- **GIVEN PROBLEM**
Begin at the line that contains "You are a computer-use agent." and stop after the last line of the listing below. Set those lines out as a numbered list, skipping any blank lines and leaving the pictures out.

- **RECORDS PROVIDED**
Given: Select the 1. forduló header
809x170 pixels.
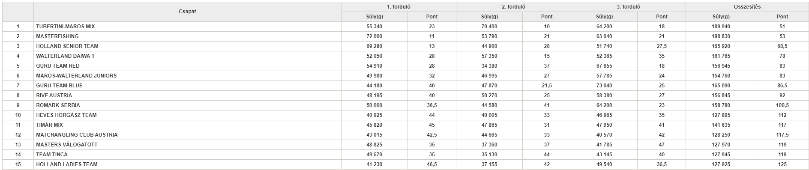Looking at the screenshot, I should 399,7.
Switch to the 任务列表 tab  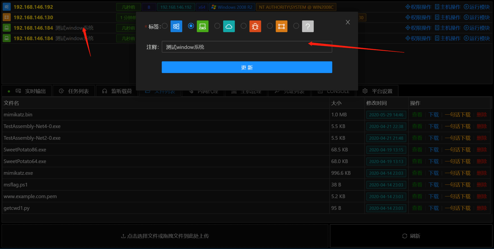[x=74, y=91]
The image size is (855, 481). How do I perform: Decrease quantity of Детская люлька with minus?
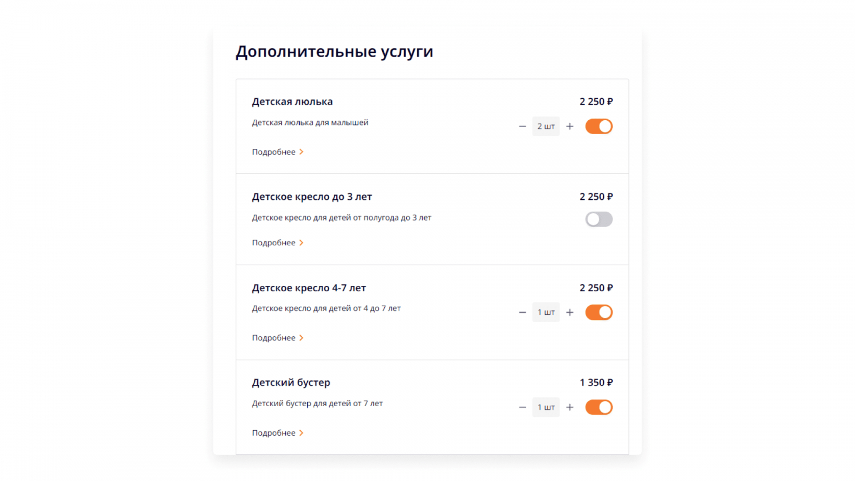pos(523,127)
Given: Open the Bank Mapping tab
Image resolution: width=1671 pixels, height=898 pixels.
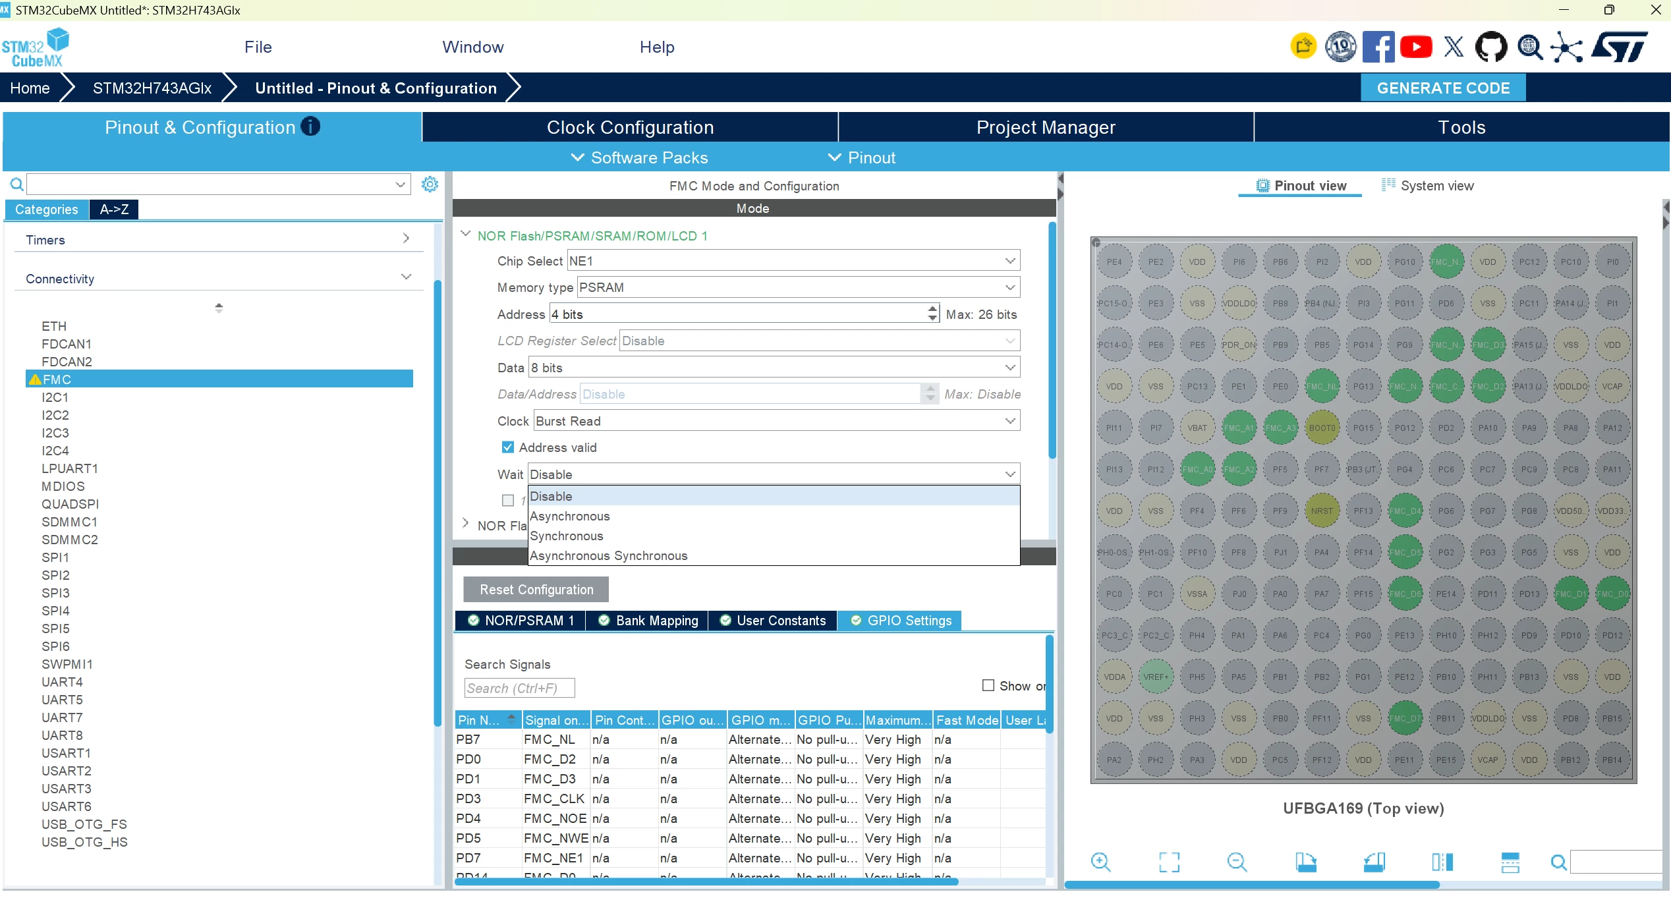Looking at the screenshot, I should pyautogui.click(x=648, y=621).
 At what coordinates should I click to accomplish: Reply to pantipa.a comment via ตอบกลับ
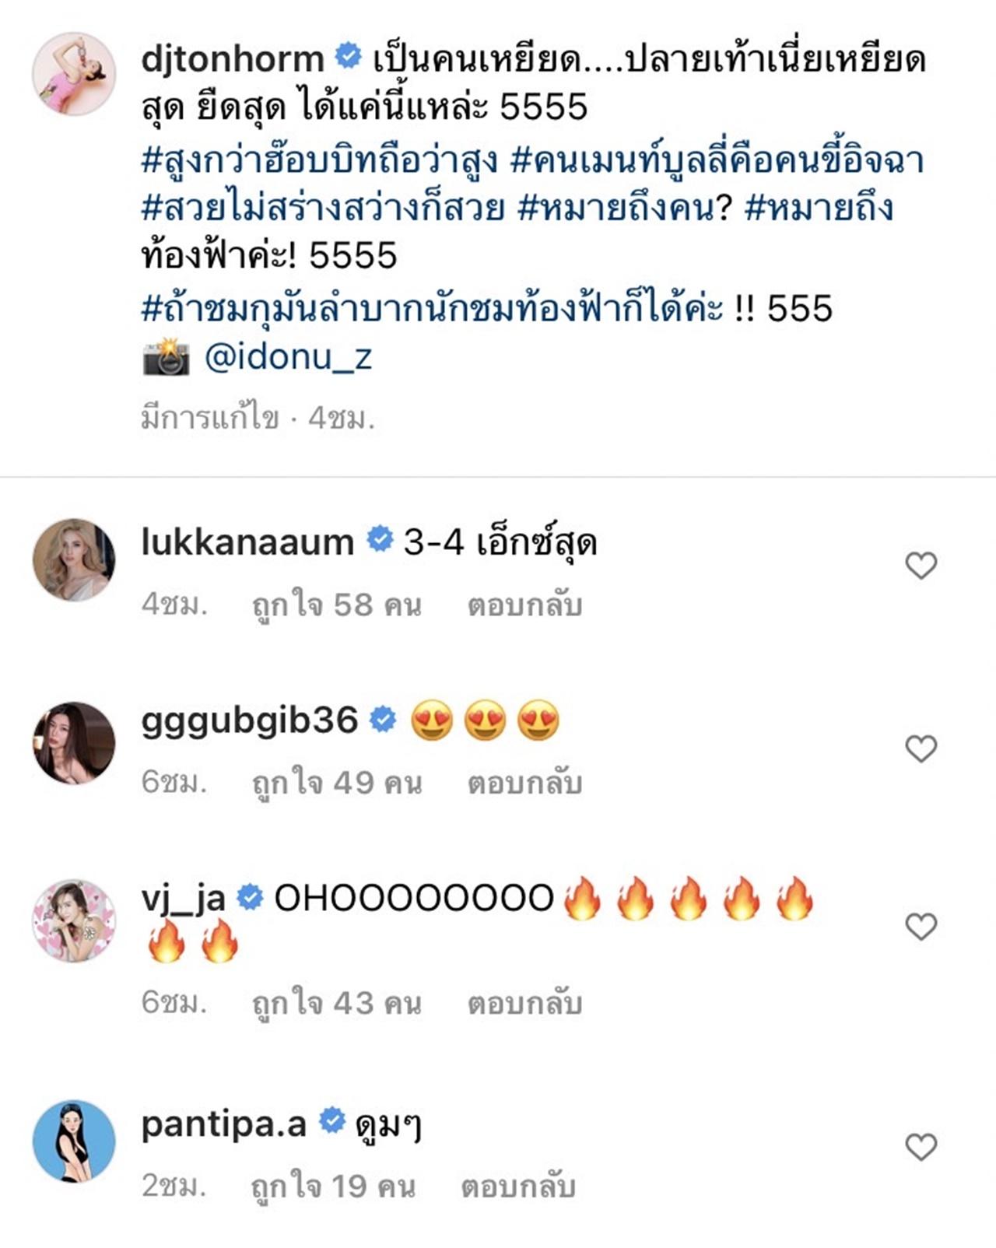point(518,1187)
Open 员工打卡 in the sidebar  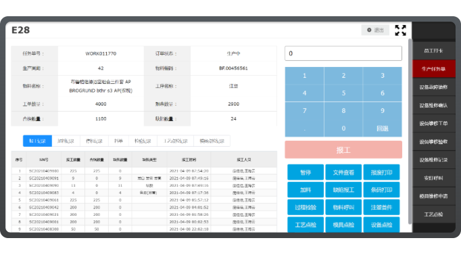(x=434, y=51)
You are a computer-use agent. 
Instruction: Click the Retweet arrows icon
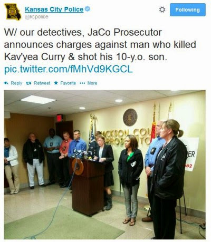pos(28,83)
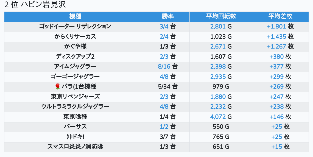Select the アイムジャグラー row name
The height and width of the screenshot is (157, 313).
(75, 67)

- **RESPONSE BELOW**
1. You are a computer-use agent. 
2. Instruction: Click the Retweet arrows icon
3. pos(28,83)
4. Select the アイムジャグラー row name
5. The height and width of the screenshot is (157, 313).
6. (75, 67)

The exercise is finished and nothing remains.